What influences the interest rate on my home loan?

The ebb and flow of interest rates explained

Taking out a mortgage is one of the biggest financial commitments you can make, and interest rates significantly impact on the long-term cost of your home loan. Even the smallest change can mean paying thousands of dollars more or less over the term of the loan. 

Interest rates move up and down regularly – what you can get from one lender might be higher or lower compared to another. This can make it quite challenging – especially for first-home buyers – to get a gauge on whether the interest rate being offered is reasonable or not.

But why is that? Interest rates are influenced by economic factors and government policy, as well as the financial health of potential borrowers. This article outlines some of the factors that influence Bluestone’s interest rates.

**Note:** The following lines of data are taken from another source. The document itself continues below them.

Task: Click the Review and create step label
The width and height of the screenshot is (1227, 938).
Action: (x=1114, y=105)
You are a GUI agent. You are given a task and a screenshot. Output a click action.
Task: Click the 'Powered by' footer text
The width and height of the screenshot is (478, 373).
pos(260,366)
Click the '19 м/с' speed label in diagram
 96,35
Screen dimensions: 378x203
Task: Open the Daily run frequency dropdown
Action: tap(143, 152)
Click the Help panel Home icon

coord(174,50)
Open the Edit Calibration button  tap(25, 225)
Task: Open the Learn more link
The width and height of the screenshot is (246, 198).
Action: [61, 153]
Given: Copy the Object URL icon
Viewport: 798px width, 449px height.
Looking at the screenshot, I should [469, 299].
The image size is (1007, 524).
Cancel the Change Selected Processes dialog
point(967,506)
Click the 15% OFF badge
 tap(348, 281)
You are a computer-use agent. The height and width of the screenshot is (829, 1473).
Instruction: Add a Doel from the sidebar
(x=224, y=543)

Bluestone’s funding structure

The first crucial aspect to understand is that lenders must borrow the money they lend to you. The cost of those funds is constantly fluctuating because of global economic conditions and geopolitical events directly impacting on the interest rate passed down to borrowers. 

At Bluestone, we negotiate with major banks to establish warehouse funding facilities. Think of a warehouse funding facility as a giant overdraft, and with each loan we settle we draw out the money to pay you. 

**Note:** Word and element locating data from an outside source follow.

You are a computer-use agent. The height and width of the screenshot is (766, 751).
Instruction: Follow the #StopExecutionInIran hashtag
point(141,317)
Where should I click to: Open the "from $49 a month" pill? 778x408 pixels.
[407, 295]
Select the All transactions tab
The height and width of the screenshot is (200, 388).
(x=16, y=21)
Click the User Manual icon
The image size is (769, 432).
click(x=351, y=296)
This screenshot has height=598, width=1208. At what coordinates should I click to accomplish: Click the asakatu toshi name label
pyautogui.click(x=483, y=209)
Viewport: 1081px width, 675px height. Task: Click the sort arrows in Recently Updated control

Once the warehouse gets close to capacity, and there are no more funds available, we package all the loans up as a pool of assets. They are taken out to the capital market to sell as interest-bearing bonds. 

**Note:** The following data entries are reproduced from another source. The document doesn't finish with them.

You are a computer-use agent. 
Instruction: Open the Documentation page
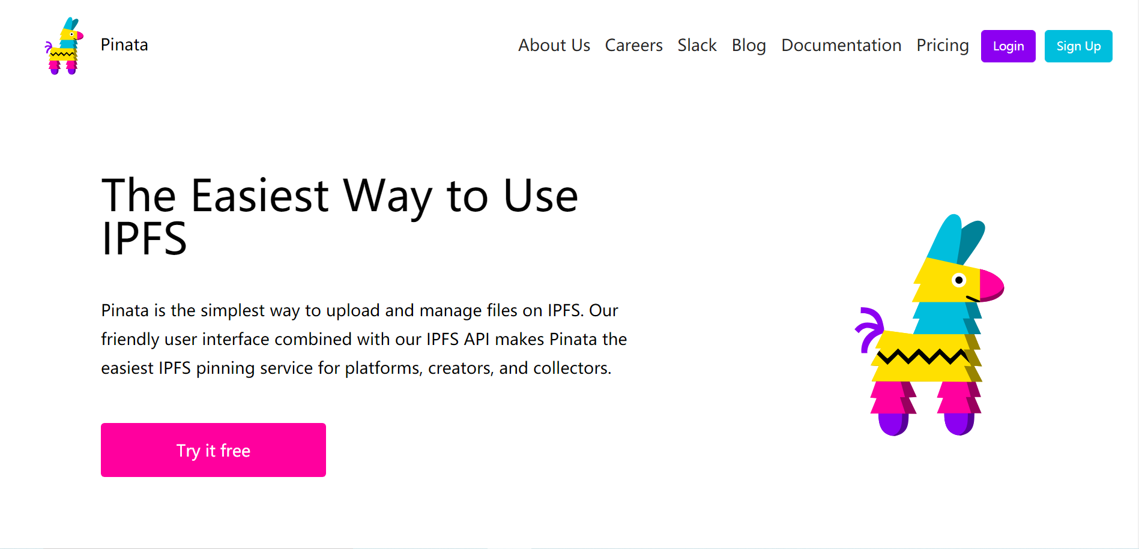841,46

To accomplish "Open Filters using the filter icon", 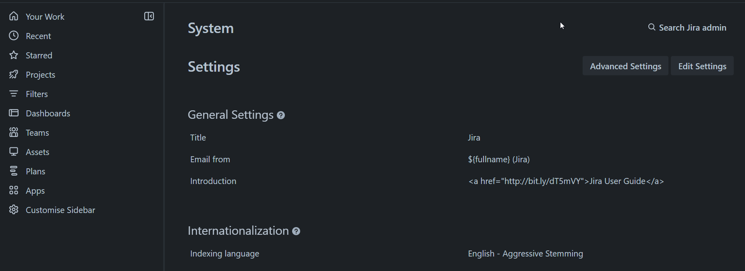I will coord(13,93).
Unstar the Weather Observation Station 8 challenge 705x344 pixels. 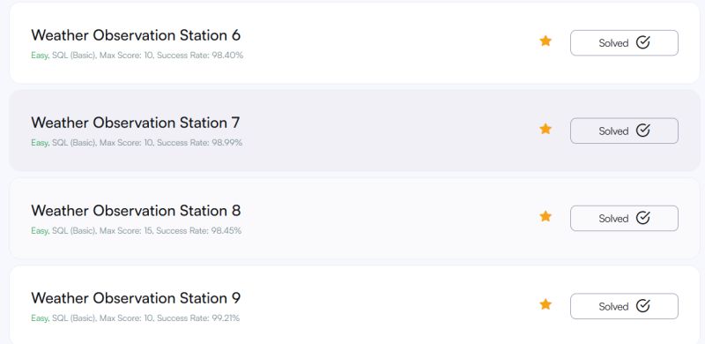545,216
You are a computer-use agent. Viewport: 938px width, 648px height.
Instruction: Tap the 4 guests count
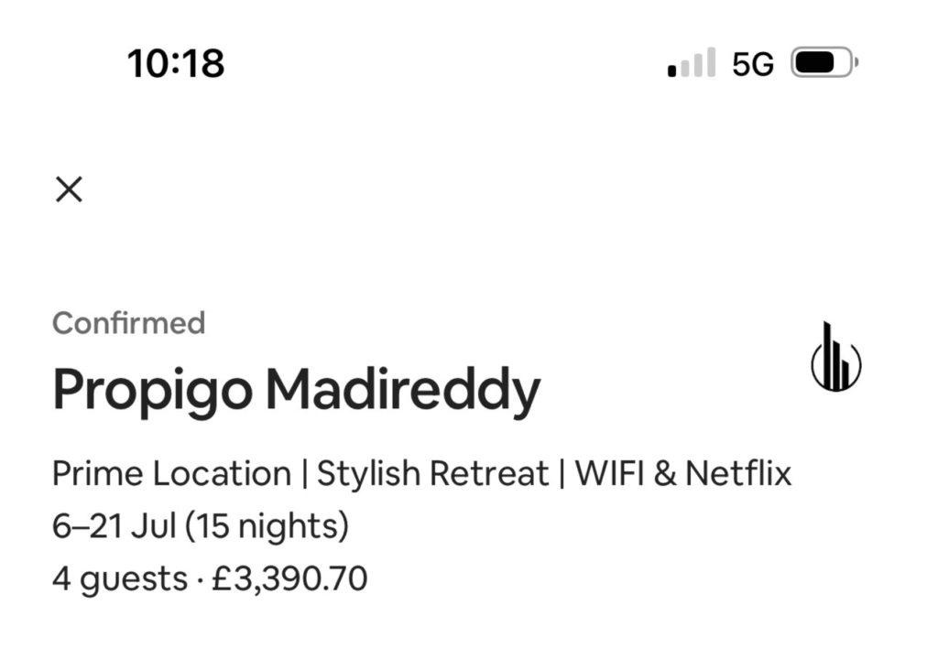[x=119, y=579]
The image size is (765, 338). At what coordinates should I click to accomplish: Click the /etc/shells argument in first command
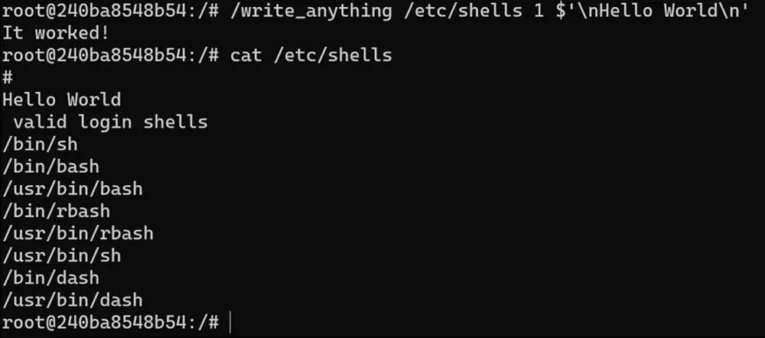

That process is called securitisation, meaning Bluestone pays investors an agreed amount of interest based on how much they invest. When a pool of assets has been secured by investor purchases, it comes out of the warehouse funding facility, and we start the whole process again.

The cash rate target

You’ve probably heard about the cash rate target, also known as the reserve rate, that can affect home loan interest rates. But the reserve rate is only one cog in the big wheel that is the global financial market.

The cash rate target is set by the Reserve Bank of Australia to help manage inflation and economic activity. Generally, the higher the cash rate the more attractive it is to save money, and the lower it is the more attractive it is to borrow and spend. Therefore, as the reserve rate moves up or down so might home loan rates – but not always, and not necessarily by the same amount. 

Our funding is effectively pegged by what is called the Bank Bill Swap Rate. This is the rate at which banks lend to each other. That rate changes every day, and it’s set based on the forward expectations of the cash rate target. So, while our rates are not directly affected by the cash rate, it is one influential driver.

The level of risk

Unlike bank lenders who take a tick-the-box approach to home loan assessments, at Bluestone we have a range of loan options. This means we’re generally able to find a home loan product to suit a very wide range of borrowers – but the interest rates will vary from customer to customer. 

That’s because individual risk factors influence the interest rate you pay. These risk factors won’t necessarily disqualify you from getting a home loan, but the extra risk may increase your interest rate. 

Risk factors include:

  • Higher loan-to-value (LVR) ratio. The LVR is about how much of your own money you’re putting into a property compared with how much you’re borrowing. The lowest interest rates are for people looking to borrow under 60% of the property’s value. Bluestone’s rates increase every 5% above that. A higher LVR is riskier, because it means your loan is more vulnerable to market fluctuations. For example, if you buy your home at a 90% LVR, the property market would only need to drop 10% for you to drop into negative equity – meaning you owe more money on your property than it is worth. At 60% LVR, the market would have to drop 40% for this to happen, which is far less likely to happen, and thus less risky for both you and Bluestone.
  • Full doc versus alt doc. Self-employed borrowers may want to take advantage of alternative documentation, or alt doc loans. Alt doc loans offer the option to prove self-employed income with BAS statements or business bank statements, rather than more comprehensive tax records. This can be the best option for a borrower for many reasons, but the more comprehensive our understanding of your ongoing income is, the less risk we are taking on to lend to you – so alt doc interest rates are a little bit higher. You can read more about full doc versus alt doc loans here.
  • Credit file. Your credit file is a record that reflects your credit history, including any credit enquiries as well as any judgements and defaults. Your credit file is one measure we will assess when we look at your situation, but we also seek to understand the nature and context of any arrears or defaults you had. So just because you may have had a blip in the past does not automatically mean you will be locked out of competitive interest rates.
  • Previous conduct. In the past, if you’ve struggled to pay back debt on time or you’ve defaulted on a loan, you may find this drives your interest rate higher.

But wait, here’s the good news

Lower your risk, get reassessed

Far too often, people will set and forget their home loan. But even though you’ve signed a 30-year term, interest rates are constantly moving, which means it could be worth being reassessed, every 12 months or so. This could bring your interest rate down if you’ve done things like paid off debt, got your income documentation in order or can now demonstrate good conduct. At Bluestone, you are entitled to request an annual rate review, provided your conduct has been clear.

Stay informed, lower your risk

At the end of the day, it’s a combination of factors that determine what your home loan interest rate will be. Every borrower’s financial situation is different, and while there’s not much you can do to change the global financial market in your favour, there are plenty of other factors that will influence your home loan interest rate.